Furthermore, if this and similar laws create a new set of requirements for school devices, companies (including Apple!) will create products to meet demand.
It seems like the tail wagging the dog to reason back from a dominant device now being excluded to regulation shouldn't happen.
> The Google Kiddie Crack watch is $200, the Apple Watch can't compete at that price point.
The cheapest Apple Watch is only $250.. they could obviously sell one at a cheaper point via the Education portal if there was sufficient reason to (like a nationwide ban on cell phones).

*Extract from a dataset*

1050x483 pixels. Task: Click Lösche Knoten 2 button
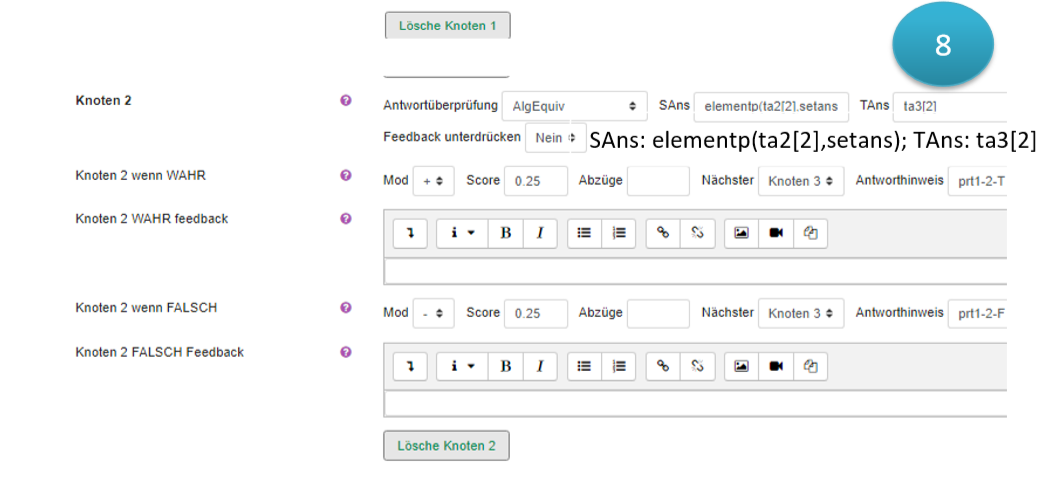446,446
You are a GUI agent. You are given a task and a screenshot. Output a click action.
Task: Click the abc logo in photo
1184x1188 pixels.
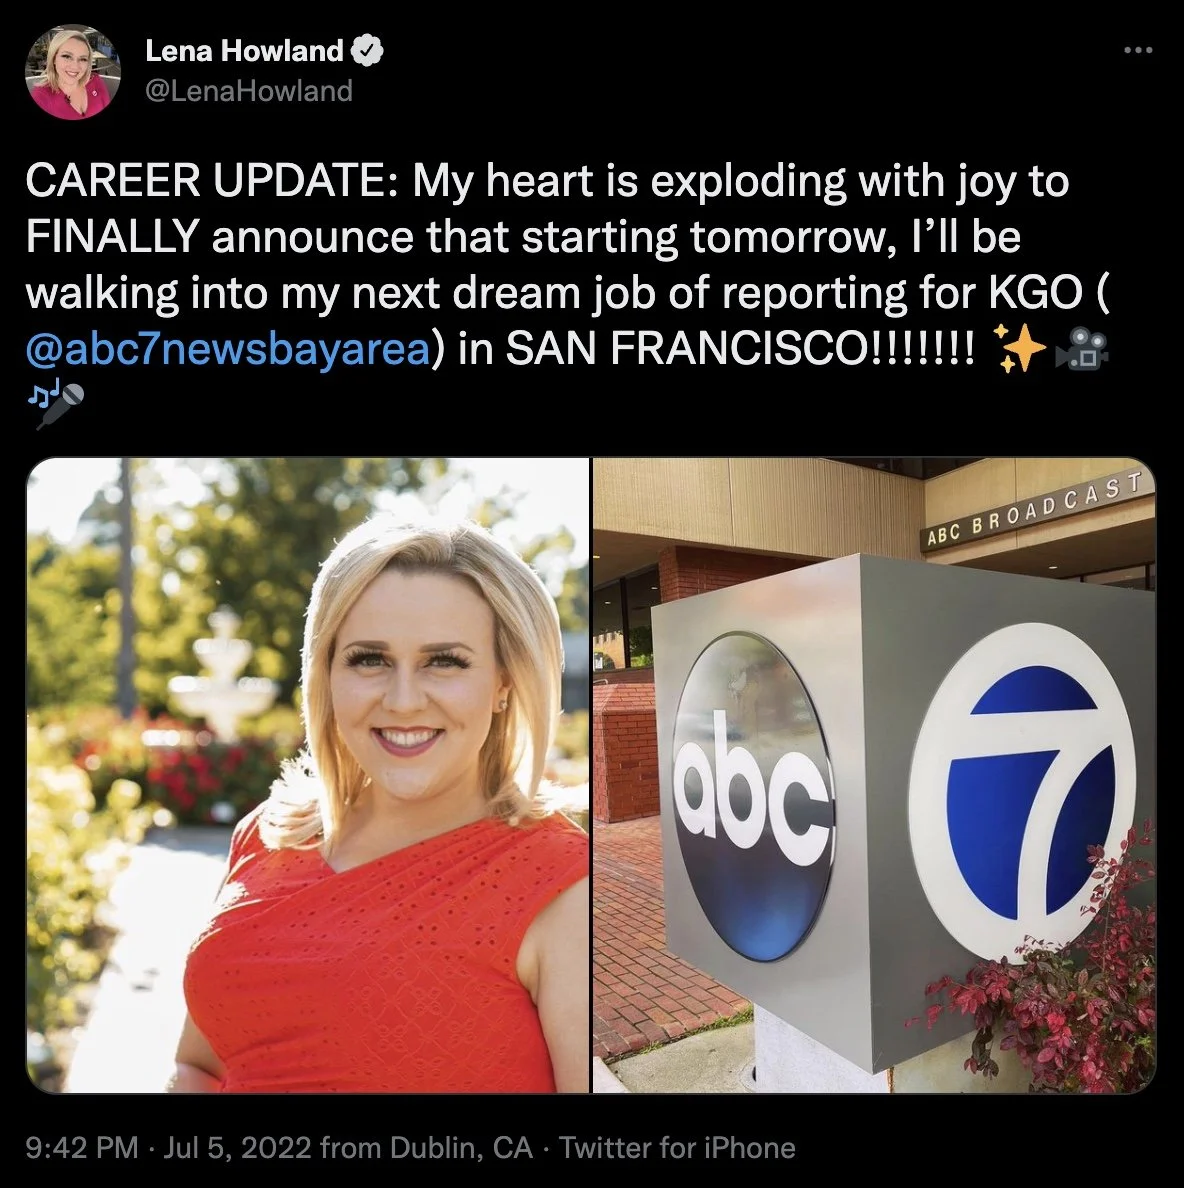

This has been a campaign for years and other jurisdictions have already passed similar laws. If anything, Google is reacting to the legislative trend, rather than lobbying for it.
This just feels like more social panic pandering from Hochul. I sincerely doubt this will have any appreciable affect on kids well-being. My older kid's high school just leans way in. They use phones in class for tasks. They watch videos, do research, use calculator aops, Google Classroom. The teachers who won't answer email are the ones who are just being stubborn.
It also seems reasonable for teachers to say, "my email hours are not from the hours of 8am-4pm, so email me after school - since that's when I'll be answering them anyway."
I honestly think it is unreasonable. I don't think the real-world lesson should be to blindly submit to authority. Obviously you have to be realistic, but kids are already very aware of which teachers are being difficult for no good reason. Most teachers now are requiring assignments be turned in via digital channel because it makes it impossible to question when they were due, when they were turned in or for a paper to be misplaced. It's unequivocally superior to paper assignments. Even for hand-made work, they will take a photo on their phone to upload.
One teacher in particular still requires hand-written papers to be turned in and recently gave my kid a 0 on an assignment because he lost it. She had to go to his class afterschool and find it.
That doesn't jive with your experience as an adult in the real world?
Someone in authority says a thing must be a way.
You're welcome to plead your case, or take them to court, or try any other redress that you want. But in the end, if you need something from them you're beholden to their requirements and favor.
It's not like they're asking a child to submit a paper at the top of Mt Everest.
If it needs to be in dead tree form, on a desk, then you plan a way to make that happen. Or you argue your case about why you shouldn't be subject to those rules.